---------- DATA TO PROCESS ----------

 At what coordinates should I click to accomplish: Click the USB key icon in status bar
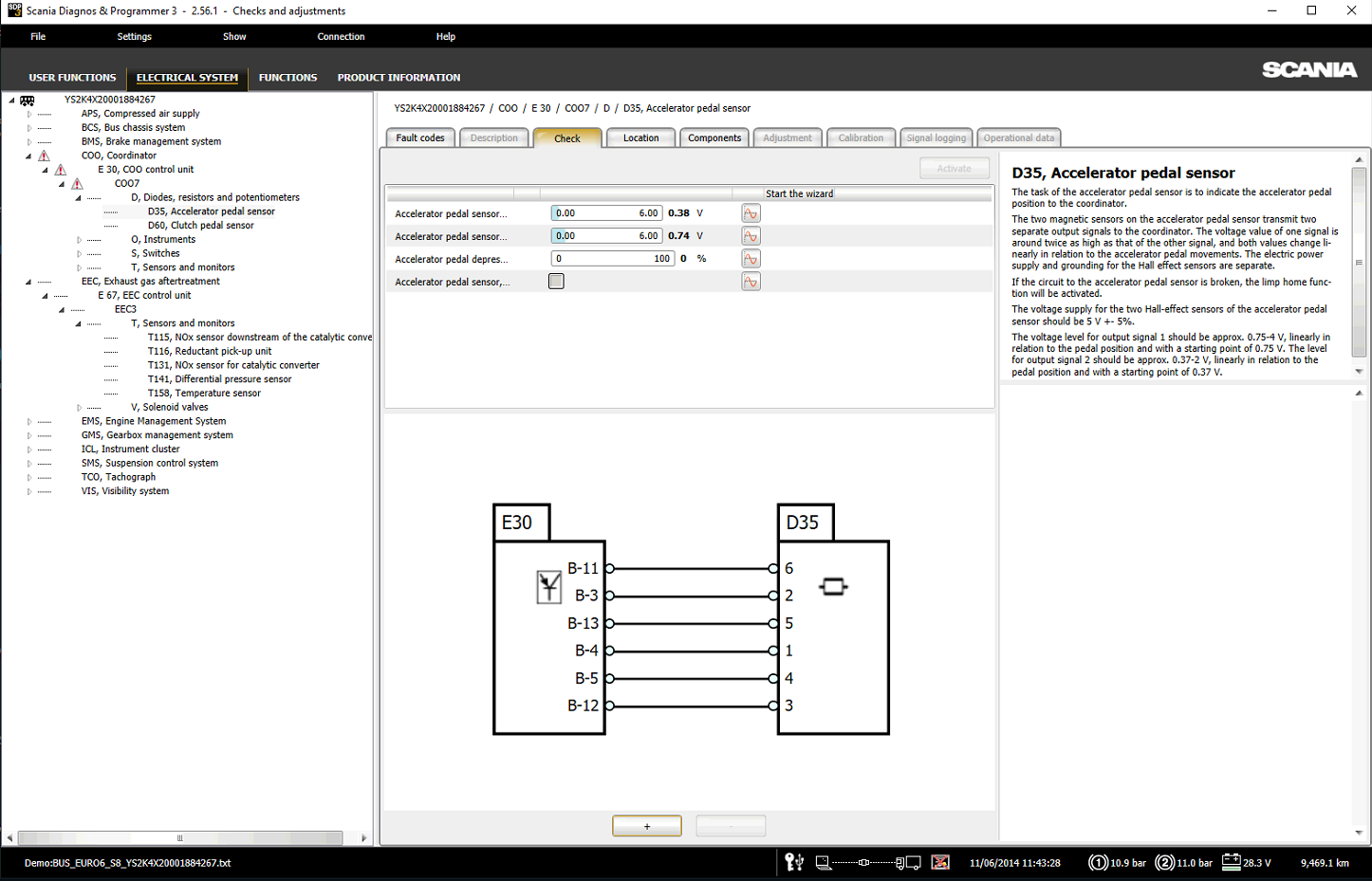coord(793,862)
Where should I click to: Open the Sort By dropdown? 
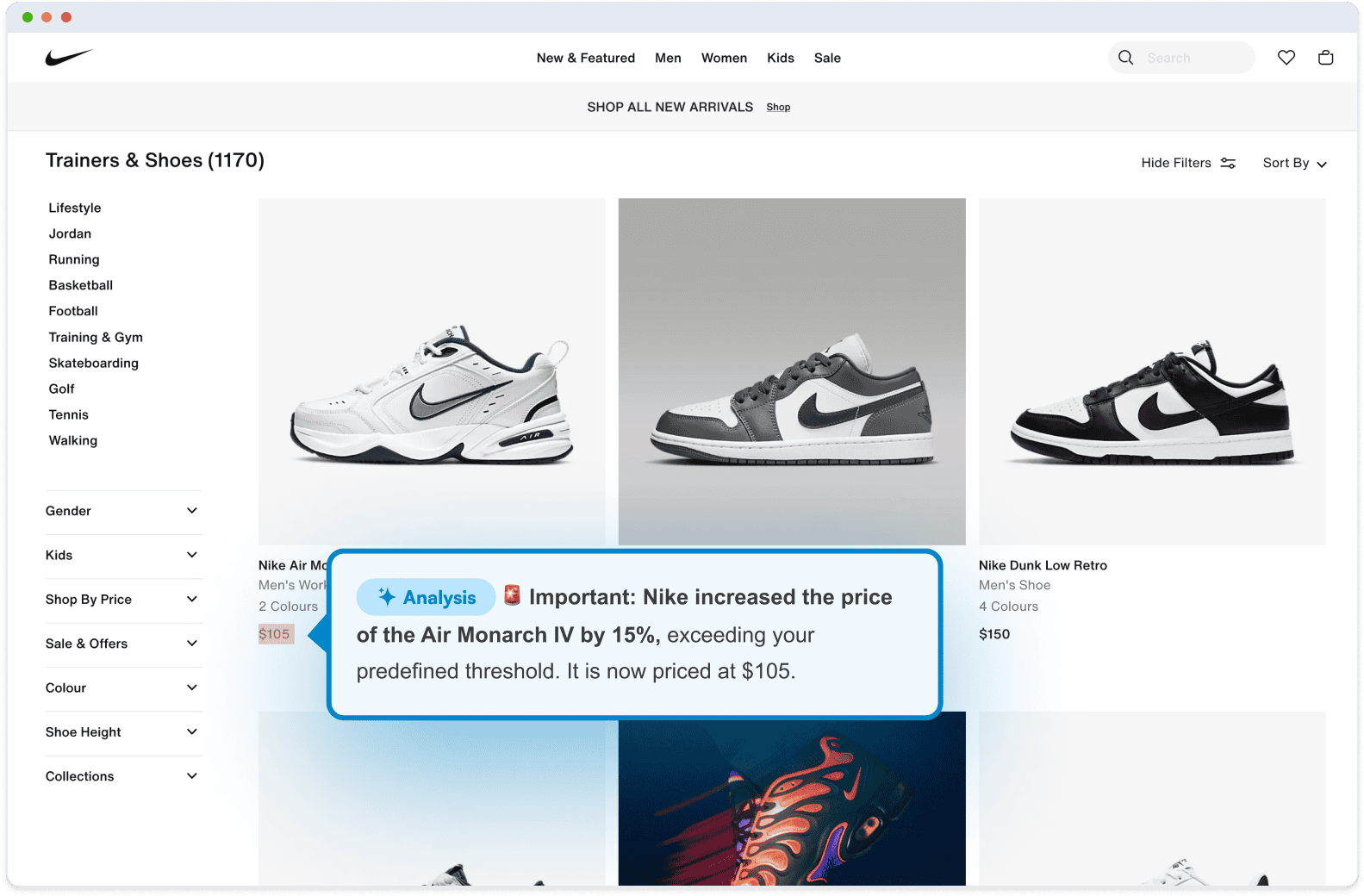(1293, 163)
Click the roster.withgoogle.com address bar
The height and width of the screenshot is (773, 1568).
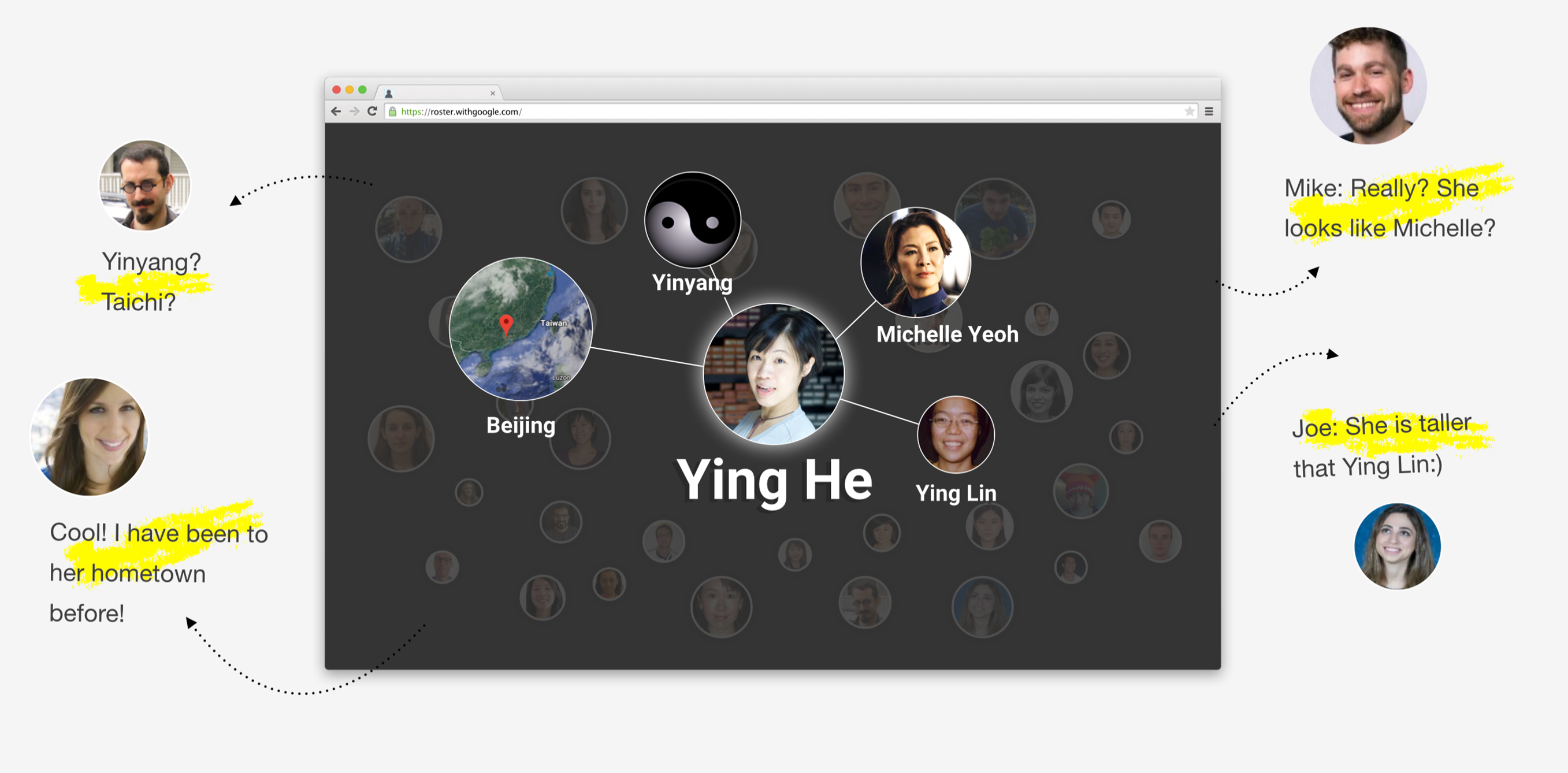tap(790, 112)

----------

**WHAT THE TASK ASKS:** Exactly the lines from the one containing "Where should I" to the final line of the entries are wanted; please write them out, both ends included, but not the pictures.

**TASK RESULT:**
Where should I click to: Open the Sort By dropdown? 
(1293, 163)
Click the roster.withgoogle.com address bar
The height and width of the screenshot is (773, 1568).
tap(790, 112)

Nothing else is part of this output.